W tym miejscu znajduje się recenzja tej rewolucyjnej książki (oczywiście po angielsku): http://www.chessville.com/reviews/SilmansCompleteEndgameCourse.htm

Warto podkreślić, iż w skali od 1 do 10 otrzymała ona wówczas (pod koniec 2007 roku) najwyższą możliwą ocenę. Moim zdaniem całkiem słusznie - jest to rewolucyjne podejście, za które autor tego podręcznika otrzymał w 2007 roku nagrodę czytelników świetnej strony z różnorodnymi artykułami - ChessCafe.com.


Tutaj można zobaczyć, które z innych pozycji otrzymały wyróżnienie - z pewnością nie jest ono wręczane przypadkowo. http://www.mark-weeks.com/aboutcom/aa04k20.htm
[Silman, Jeremy • Silman's Complete Endgame Course • ChessCafe Award 2007].


2) Paweł Dobryniecki - "Konkurs kombinacji", część 4: Szkoła szachów - końcówki (pozycja wydana w języku symboli szachowych - można zatem określić, że jest to międzynarodowy język).

Natomiast jeden ze zbiorów zadań dotyczący testowania znajomości końcówek to chociażby ten (chodzi o 4 część - ta z rysunkiem dużego piona widoczna na okładce):


Jest w niej zawarte 540 zadań - z pewnością jest to zbiór zalecany od poziomu 1400 do 2000. Jak podaje autor: rozwiązanie 100 zadań bezbłędnie odpowiada poziomowi gry 3 kategorii (1600), 200 - 2 kategorii (1800), 300 - 1 kategorii (2000), 400 - 1+ kategorii (2100), 500 - poziom KM (2200).

W obecnej chwili nie znam lepszego zbioru zadań, który zawiera w sobie tak ciekawie dobrane przykłady.

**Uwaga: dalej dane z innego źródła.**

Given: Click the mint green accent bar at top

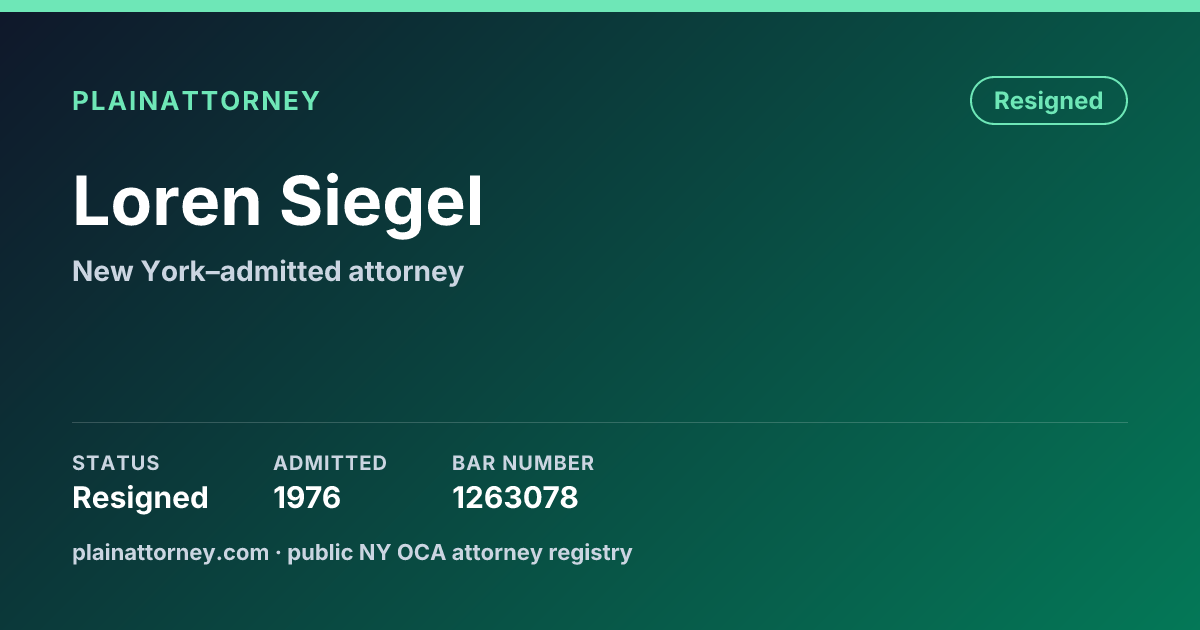Looking at the screenshot, I should click(600, 6).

Jestem przekonany, że bardzo dobre zrozumienie wszystkich pozycji (zadań) wraz z prawidłowymi rozwiązaniami - gwarantuje solidny poziom 2000 (lub być może nawet 2100) w grze końcowej. Tak więc polecam wszystkim, którzy koniecznie chcą sprawdzić swoją wiedzę, zrozumienie oraz poprawność proponowanych rozwiązań w ostatnim stadium gry szachowej - końcówce. Moim zdaniem jest to obowiązkowa lektura dla osób, które chcą być absolutnie pewne, że ich poziom w grze końcowej można określić jako naprawdę solidny (2000 lub 2100).